The extreme carb restriction is often accompanied by adverse side effects. Commonly known as the "keto flu," the transition may cause a period of fatigue, weakness, lightheadedness, "brain fog," headaches, irritability, muscle cramps, and nausea.

While the length of time it takes to adapt to a keto diet varies, the process begins after the first few days. Then, after about a week to 10 days, many low-carbers suddenly start to feel the positive effects of keto-adaptation. They report improved mental concentration and focus and more physical energy as well.

By the end of the second week (sometimes up to three weeks), the body has usually accomplished the majority of its work in adapting to using fat for energy. By this point, hunger and food cravings are diminished and stamina and vitality increased.

After this, the body continues to make more subtle changes. For example, it gradually becomes more conserving of protein, so people often crave less protein. Another change that athletes often notice is less lactic acid buildup in their muscles with long training sessions, which translates into less fatigue and soreness. It can take up to 12 weeks for these changes to occur and for you to fully reach ketosis.

Helping Your Body Adapt

  • Eat lots of fat and fiber. The fuller you feel, the less likely you are to miss your favorite carb-laden foods. Foods made with flaxseeds are high in both fiber and healthy omega-3 fats.
  • Increase salt and water intake. Many of the negative side effects are caused by a loss of fluid and electrolytes like sodium (carbs hold on to water, so you'll probably urinate a lot more once you cut them out). To replenish both, drink a cup of water with a half teaspoon of salt stirred into it or a cup of bouillon several times a day for a few days.
  • Go easy with physical activity. As you adapt to a new fuel source, strenuous workouts can further stress your body, so stick to gentle forms of exercise like walking and stretching for a few weeks.

Other Changes to Expect

Research so far shows that ketogenic diets (and low-carb diets in general) can reverse the signs of metabolic syndrome, type 2 diabetes, and polycystic ovarian syndrome (PCOS). Keto diets are also successfully used to treat some seizure disorders, and studies indicate they may help other neurological disorders, such as Parkinson's disease, though more research is needed.
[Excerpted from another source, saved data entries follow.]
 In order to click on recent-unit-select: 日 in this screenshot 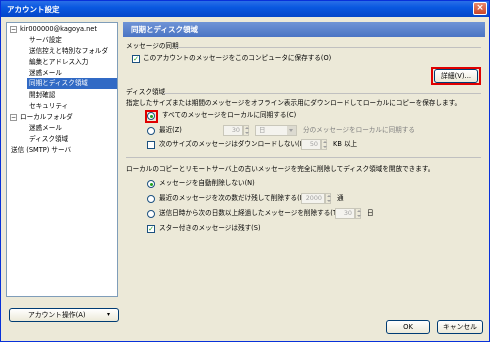, I will do `click(276, 130)`.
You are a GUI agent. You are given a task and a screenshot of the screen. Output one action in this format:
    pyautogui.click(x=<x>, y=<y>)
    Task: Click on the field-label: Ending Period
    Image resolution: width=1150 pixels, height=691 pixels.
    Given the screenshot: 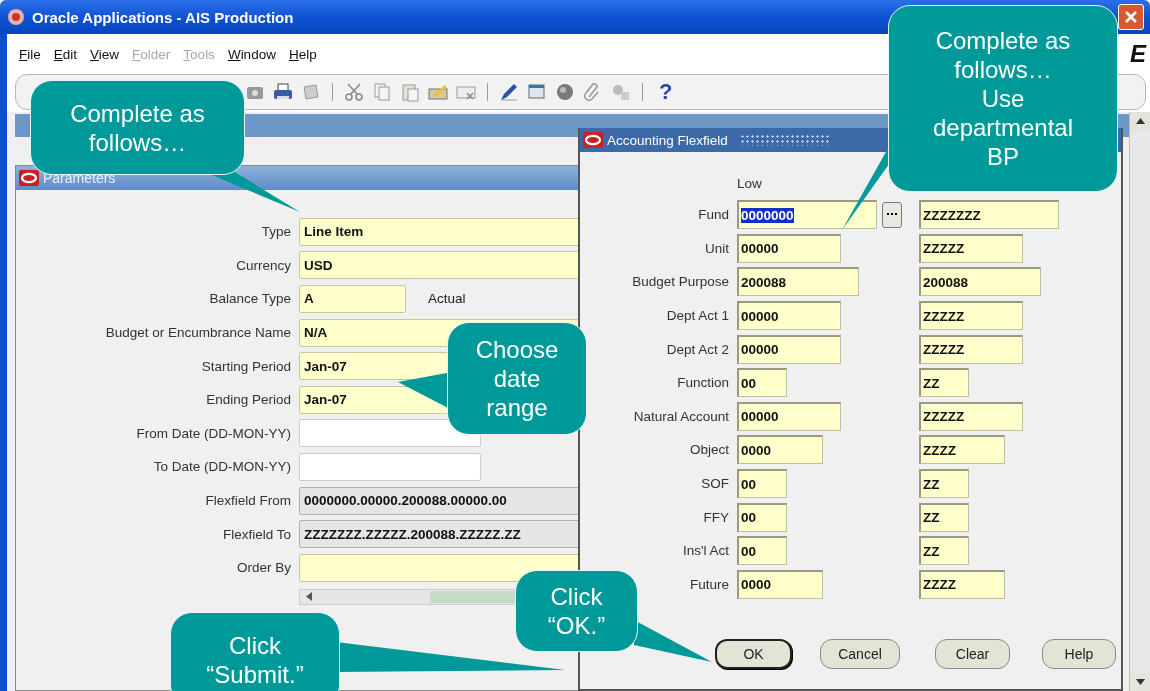 What is the action you would take?
    pyautogui.click(x=248, y=400)
    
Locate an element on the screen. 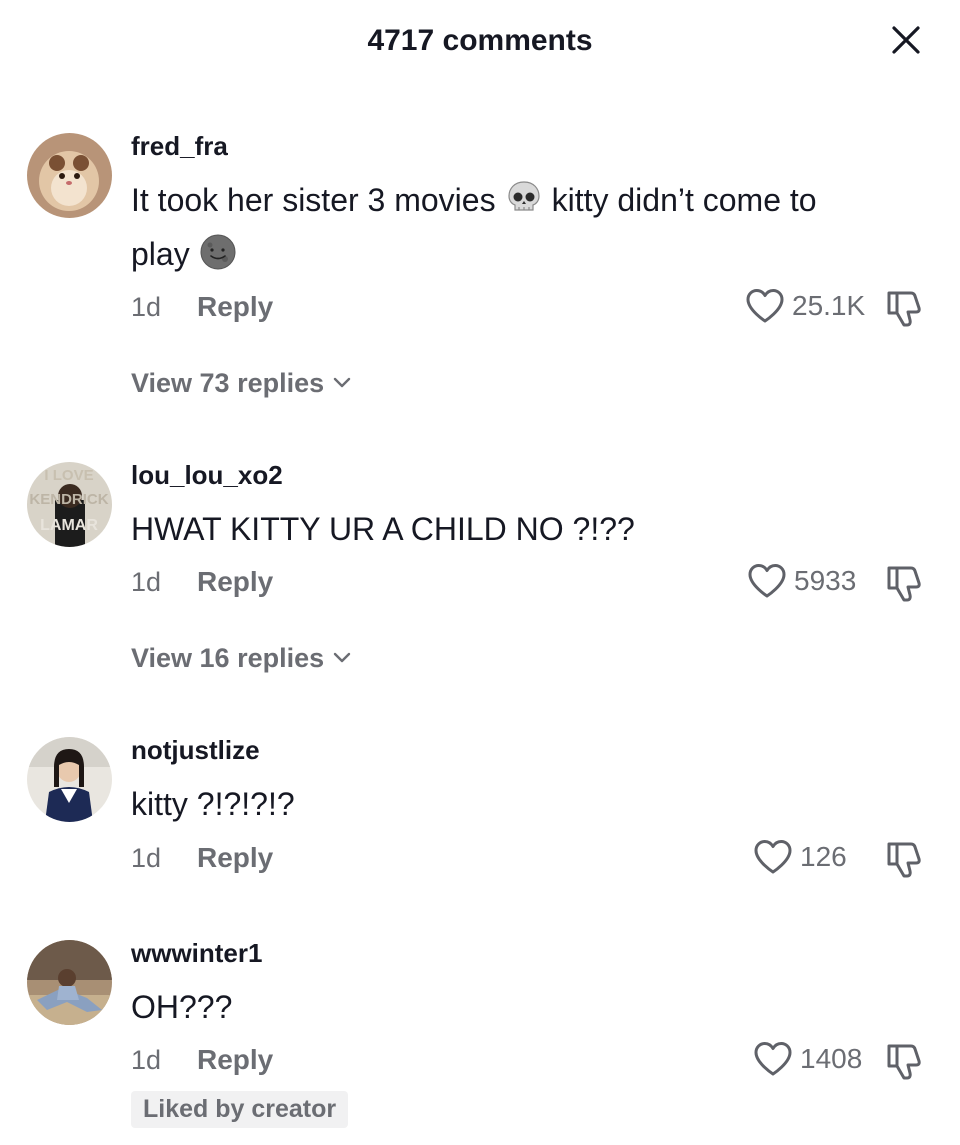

The more scientists look at the keto diet, the more positive benefits they seem to find. For example, people on these diets have less of the saturated fat in their blood that's linked to insulin resistance, metabolic syndrome, and heart disease. Emerging research also shows that using ketones for energy may decrease oxidative stress and inflammation on the body, and may even be involved in turning on some genes that may be beneficial to health.

Managing Keto-Adaptation

Some people find that their ketosis is pretty stable as long as they eat a low-carb diet under about 50 grams of carbs a day, while others find they need to eat fewer carbs to stay in ketosis. Athletes and heavy exercisers often can eat more than 50 grams of carbs and still stay in ketosis. Other influences, such as hormonal fluctuations and stress, have been known to throw people out of ketosis.

Some people find value in measuring their blood ketones, which can be done at home using a special meter and test strips. But most low-carb diet authors don't recommend bothering with it. If you're getting the benefits you hoped for on a keto diet, worrying about how high your ketones are may just add a level of complication you don't need.